Exemplary target nucleic acid sequences include, but are not limited to, amplification products, ligation products, transcription products, reverse transcription products, primer extension products, methylated DNA, and cleavage products. Exemplary amplification products include, but are not limited to, PCR and isothermal products.

Different target nucleic acid sequences may be different portions of a single contiguous nucleic acid or may be on different nucleic acids. Different portions of a single contiguous nucleic acid may or may not overlap.

In certain embodiments, nucleic acids in a sample may be subjected to a cleavage procedure. In certain embodiments, such cleavage products may be target nucleic acid sequences. In certain embodiments, a target nucleic acid sequence is derived from a crude cell lysate. Examples of target nucleic acid sequences include, but are not limited to, nucleic acids from buccal swabs, crude bacterial lysates, blood, skin, semen, hair, bone, mucus, saliva, cell cultures, and tissue biopsies. In some embodiments, one or more target nucleic acid samples are derived from communities of microorganisms. In some embodiments, the community of microorganisms is present in a public water source, such as a well, reservoir, river, stream, or lake.

In certain embodiments, target nucleic acid sequences are obtained from a cell, cell line, tissue, or organism that has undergone a treatment. In certain embodiments, the treatment results in the up-regulation or down-regulation of certain target nucleic acid sequences in treated cells, cell lines, tissues, or organisms.

In certain embodiments, a target nucleic acid sequence is obtained from a single cell. In certain embodiments, a target nucleic acid sequence is obtained from tens of cells. In certain embodiments, a target nucleic acid sequence is extracted from hundreds of cells or more. In certain embodiments, a target nucleic acid sequence is extracted from cells of a single organism. In certain embodiments, a target nucleic acid sequence is extracted from cells of two or more different organisms. In certain embodiments, a target nucleic acid sequence concentration in a PCR reaction ranges from about 1 to about 10,000,000 molecules per reaction.

## GIVEN ENTRIES
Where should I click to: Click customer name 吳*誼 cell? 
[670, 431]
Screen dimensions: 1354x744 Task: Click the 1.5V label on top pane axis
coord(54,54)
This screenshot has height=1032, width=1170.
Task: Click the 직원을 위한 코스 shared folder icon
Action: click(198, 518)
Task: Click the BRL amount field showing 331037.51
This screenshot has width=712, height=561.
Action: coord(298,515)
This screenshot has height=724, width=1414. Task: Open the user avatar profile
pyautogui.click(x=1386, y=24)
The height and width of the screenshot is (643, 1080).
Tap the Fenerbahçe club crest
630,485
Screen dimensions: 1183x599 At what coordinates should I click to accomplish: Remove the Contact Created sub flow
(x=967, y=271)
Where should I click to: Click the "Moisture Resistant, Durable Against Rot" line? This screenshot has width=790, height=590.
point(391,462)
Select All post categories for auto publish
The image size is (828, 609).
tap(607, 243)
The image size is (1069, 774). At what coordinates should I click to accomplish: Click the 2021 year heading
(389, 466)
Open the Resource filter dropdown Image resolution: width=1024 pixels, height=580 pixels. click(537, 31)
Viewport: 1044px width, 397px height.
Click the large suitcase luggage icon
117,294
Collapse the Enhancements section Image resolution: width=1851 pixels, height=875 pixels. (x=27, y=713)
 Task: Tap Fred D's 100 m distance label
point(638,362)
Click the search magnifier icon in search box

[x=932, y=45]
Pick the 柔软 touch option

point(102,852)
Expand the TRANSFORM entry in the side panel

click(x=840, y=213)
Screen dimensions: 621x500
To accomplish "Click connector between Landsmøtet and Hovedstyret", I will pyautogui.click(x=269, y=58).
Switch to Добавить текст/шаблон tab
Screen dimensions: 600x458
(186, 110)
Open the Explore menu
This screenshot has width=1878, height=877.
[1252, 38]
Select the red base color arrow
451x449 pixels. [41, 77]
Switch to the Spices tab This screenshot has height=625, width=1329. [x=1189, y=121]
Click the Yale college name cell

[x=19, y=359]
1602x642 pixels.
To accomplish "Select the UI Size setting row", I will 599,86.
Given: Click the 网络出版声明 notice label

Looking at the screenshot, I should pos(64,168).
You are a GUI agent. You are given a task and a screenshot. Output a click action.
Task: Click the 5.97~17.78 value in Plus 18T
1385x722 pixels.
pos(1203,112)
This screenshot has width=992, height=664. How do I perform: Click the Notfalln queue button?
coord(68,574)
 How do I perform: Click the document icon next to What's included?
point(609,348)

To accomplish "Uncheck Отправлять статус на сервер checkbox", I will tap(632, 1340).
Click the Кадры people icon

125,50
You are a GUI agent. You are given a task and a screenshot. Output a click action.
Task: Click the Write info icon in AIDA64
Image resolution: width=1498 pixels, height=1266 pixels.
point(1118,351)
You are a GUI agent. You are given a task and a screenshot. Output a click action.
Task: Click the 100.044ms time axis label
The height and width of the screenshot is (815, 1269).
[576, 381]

## EXERCISE REQUIREMENTS
1 - In the passage on target nucleic acid sequences, what range of target sequence concentration in a PCR reaction is stated?
2 - Write the next part of the passage on target nucleic acid sequences, picking up after its final sentence.

## ANSWER SECTION
1 - About 1 to about 10,000,000 molecules per reaction.

2 -
In certain embodiments, each primer is sufficiently long to prime the template- directed synthesis of the target nucleic acid sequence under the conditions of the amplification reaction. In certain embodiments, the lengths of the primers depends on many factors, including, but not limited to, the desired hybridization temperature between the primers, the target nucleic acid sequence and the complexity of the different target nucleic acid sequences to be amplified, and other factors. In certain embodiments, a primer is about 15 to about 35 nucleotides in length. In certain embodiments, a primer is fewer than 15 nucleotides in length. In certain embodiments, a primer is greater than 35 nucleotides in length. In certain embodiments, a set of primers comprises at least one set of primers which comprises at least one designed portion and at least one random portion. In certain embodiments, the designed portion of a primer set is at the 5' end of the primers. In certain embodiments, the designed portion of a primer set is at the 3' end of the primers. In certain embodiments, the designed portion of a primer set is in the center of the primers. In certain embodiments, the designed portion of a primer set includes two or more designed portions. In certain embodiments, the designed portions of a primer set are located in two or more portions separated by random portions.

The amplification methods used in the present invention generally use polymerases. In certain embodiments, a polymerase is active at 37⁰C. In certain embodiments, a polymerase is active at a temperature other than 37⁰C. In certain embodiments, a polymerase is active at a temperature greater than 37⁰C. In certain embodiments, a polymerase is active at both 37⁰C. and other temperatures.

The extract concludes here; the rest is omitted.